Das US-Repräsentantenhaus hat einer dreijährigen Verlängerung von AGOA (African Growth and Opportunity Act) zugestimmt, wodurch der zollfreie Zugang für berechtigte afrikanische Länder wiederhergestellt wird. Während die meisten Begünstigten voraussichtlich weiterhin berechtigt bleiben, ist die Position Südafrikas angesichts diplomatischer und handelspolitischer Spannungen ungewiss. AGOA berechtigt afrikanischen Ländern den zollfreien Export von Tausenden von Produkten in die Vereinigten Staaten. Es lief im vergangenen Oktober aus. AGOA ist ein Schlüsselelement der US-Strategie, um China und Russland auf dem Afrikanischen Kontinent entgegenzuwirken Laut US-Aussagen: „Stärkt es die strategischen, wirtschaftlichen und nationalen Sicherheitsinteressen der USA – einschließlich des Zugangs zu kritischen Mineralien, die außerhalb der Vereinigten Staaten vorkommen. Afrika beherbergt etwa 30 % der weltweiten kritischen Mineralressourcen. China 8 bis 10 Milliarden Dollar in Afrika investiert, um diese wichtigen Lieferketten zu monopolisieren.“

Chinas Außenminister Wang Yi besucht Somalia, Tansania und Lesotho. Die Reise findet zu einem Zeitpunkt statt, an dem China, die zweitgrößte Volkswirtschaft der Welt, daran arbeitet, seine politischen und wirtschaftlichen Interessen zu wahren, während die Konkurrenz durch die Vereinigten Staaten und Europa um Einfluss in Afrika zunimmt. Seine Reiseroute umfasst Regionen, die für Chinas globale Handelsrouten, den Zugang zu natürlichen Ressourcen und die diplomatische Positionierung von entscheidender Bedeutung sind. Ostafrika, insbesondere das Horn von Afrika, liegt zwischen dem Golf von Aden und dem Roten Meer, einem wichtigen Seeweg für chinesische Exporte, die über den Suezkanal nach Europa transportiert werden. Tansania spielt eine zentrale Rolle in Chinas Strategie, sich den Zugang zu den Kupferressourcen Afrikas zu sichern. Chinesische Unternehmen sanieren derzeit die Tazara-Eisenbahn, eine wichtige Verkehrsverbindung zwischen Tansania und dem Kupfergürtel Sambias.

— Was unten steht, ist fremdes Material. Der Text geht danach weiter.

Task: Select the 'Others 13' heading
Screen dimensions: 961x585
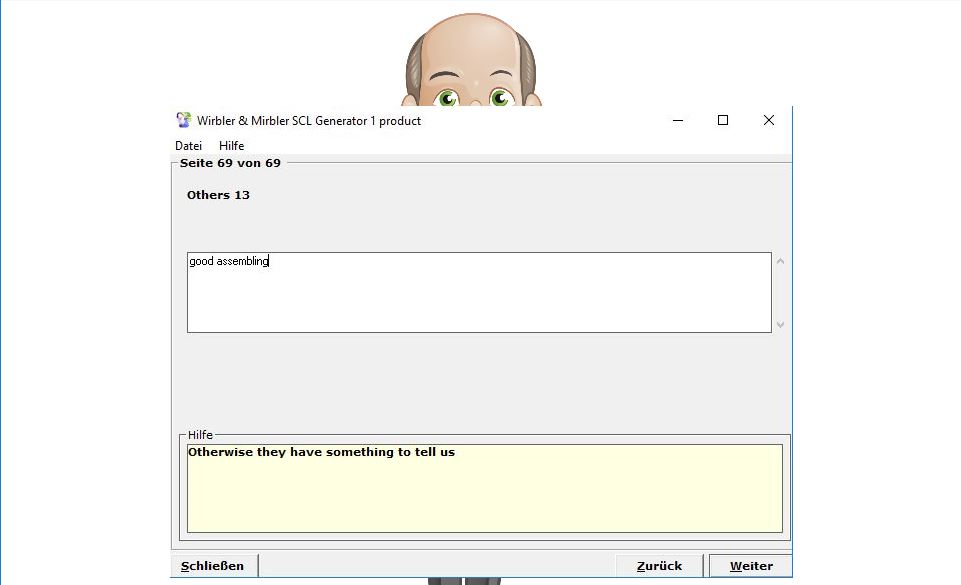Action: click(218, 195)
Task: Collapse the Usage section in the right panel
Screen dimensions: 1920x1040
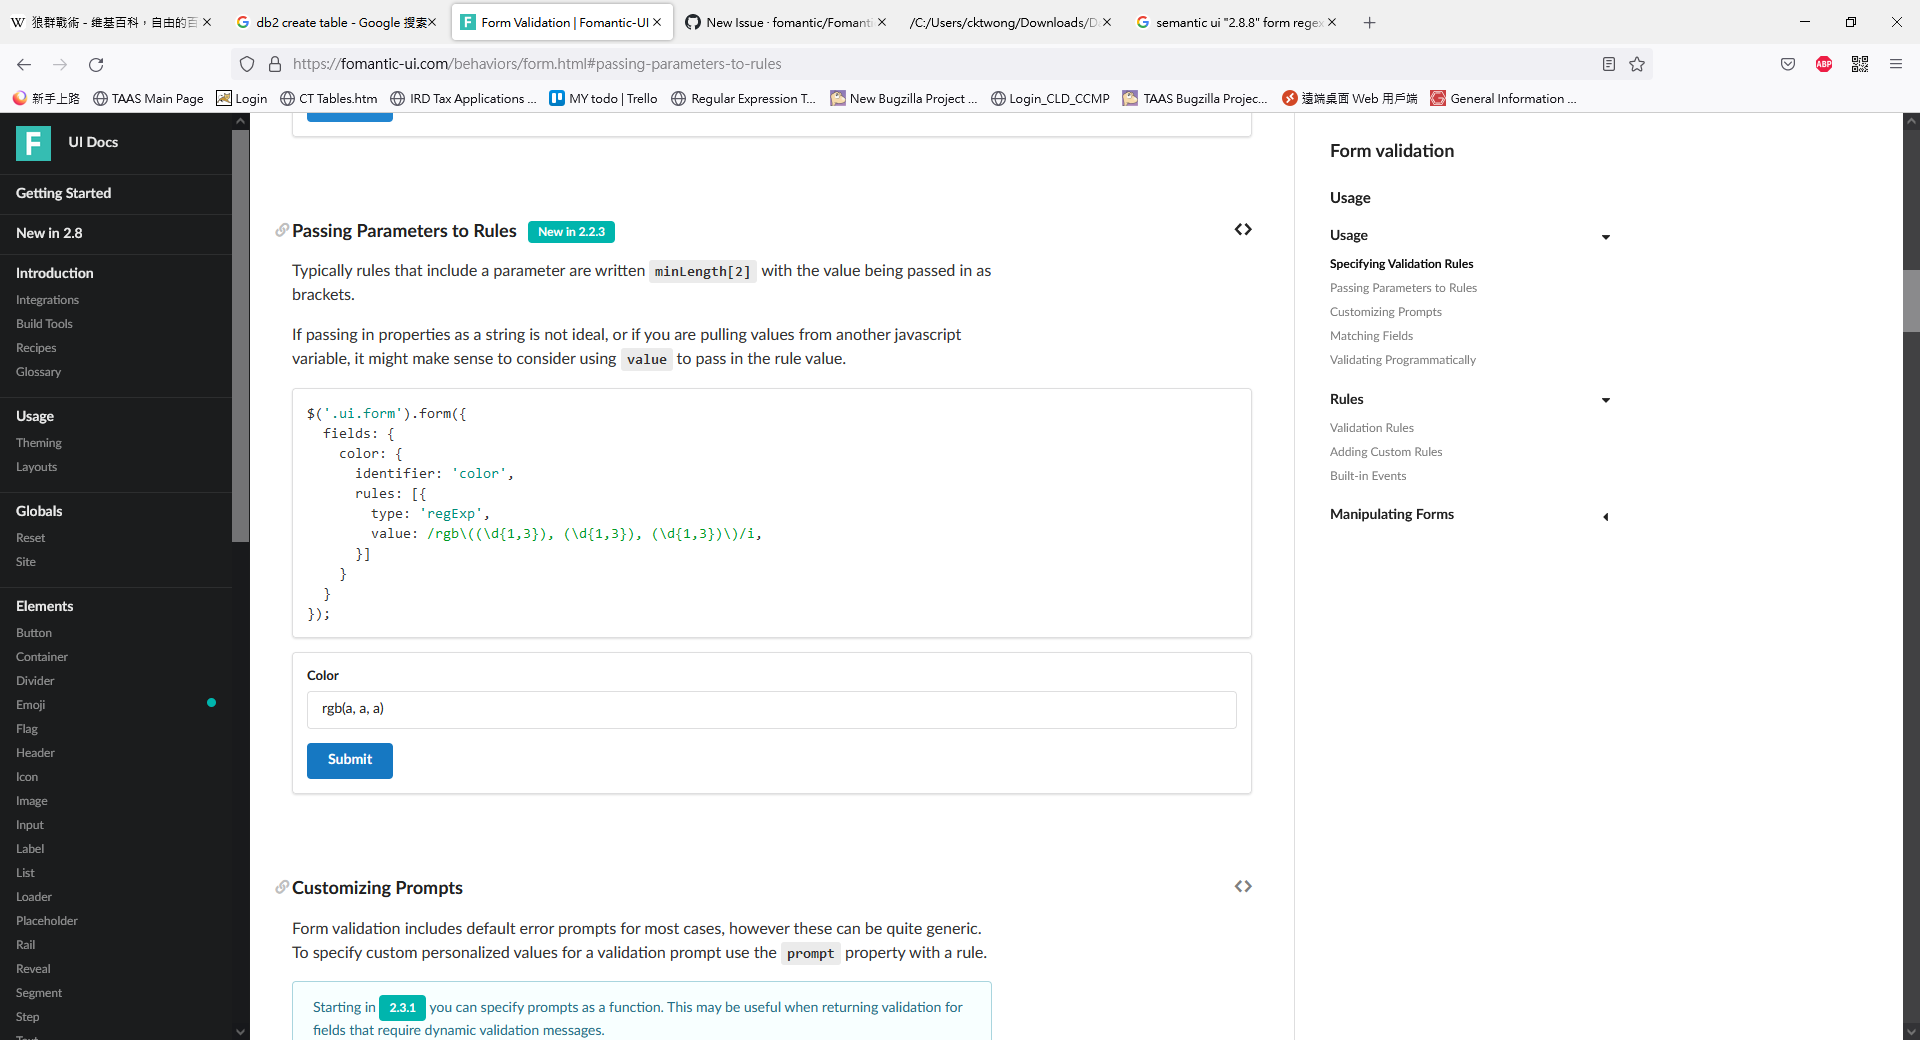Action: (1606, 237)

Benjamin Dusa, Schwedens Minister für Hilfe und Außenhandel, sagt: „Wir befinden uns an einem entscheidenden Punkt in der Geschichte Europas. Die Ukraine steht sowohl am Verhandlungstisch als auch an der Front unter Druck. Um die Unterstützung für die Ukraine zu verstärken, müssen wir schwierige Prioritäten setzen. Deshalb stellt Schweden schrittweise die Entwicklungshilfe für Simbabwe, Tansania, Mosambik, Liberia und Bolivien ein“. Die Botschaften in Bolivien, Liberia und Simbabwe werden geschlossen. Die diplomatischen Beziehungen zu diesen Ländern bleiben jedoch wichtig und werden beispielsweise durch die Akkreditierung eines anderen Landes in der Region aufrechterhalten. Seit dem Amtsantritt der rechtskonservativen Regierung im Jahr 2022 wurde die Hilfe für mehr als zehn Länder gekürzt, darunter Burkina Faso und Mali. Das skandinavische Land ist einer der größten Geber von Entwicklungs- und humanitärer Hilfe mit einem Budget von 56 Milliarden Kronen pro Jahr in den vergangenen drei Jahren. 

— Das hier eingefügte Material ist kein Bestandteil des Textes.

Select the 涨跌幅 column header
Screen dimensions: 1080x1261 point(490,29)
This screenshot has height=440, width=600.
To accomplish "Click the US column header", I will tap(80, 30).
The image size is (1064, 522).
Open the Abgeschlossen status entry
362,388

Mindestens sieben Menschen sind ums Leben gekommen und viele weitere werden vermisst, nachdem ein Boot mit etwa 200 Migranten, die nach Europa gelangen wollten, vor der Küste Gambias gekentert ist. Die gefährliche Überfahrt über den Atlantik wird für afrikanische Migranten, die nach Europa gelangen wollen, immer häufiger zur Route ihrer Wahl. Im Jahr 2024 erreichten fast 47.000 Menschen die Kanarischen Inseln, und die spanische Nichtregierungsorganisation Caminando Fronteras schätzt, dass mehr als 9.000 Migranten dabei ums Leben gekommen sind.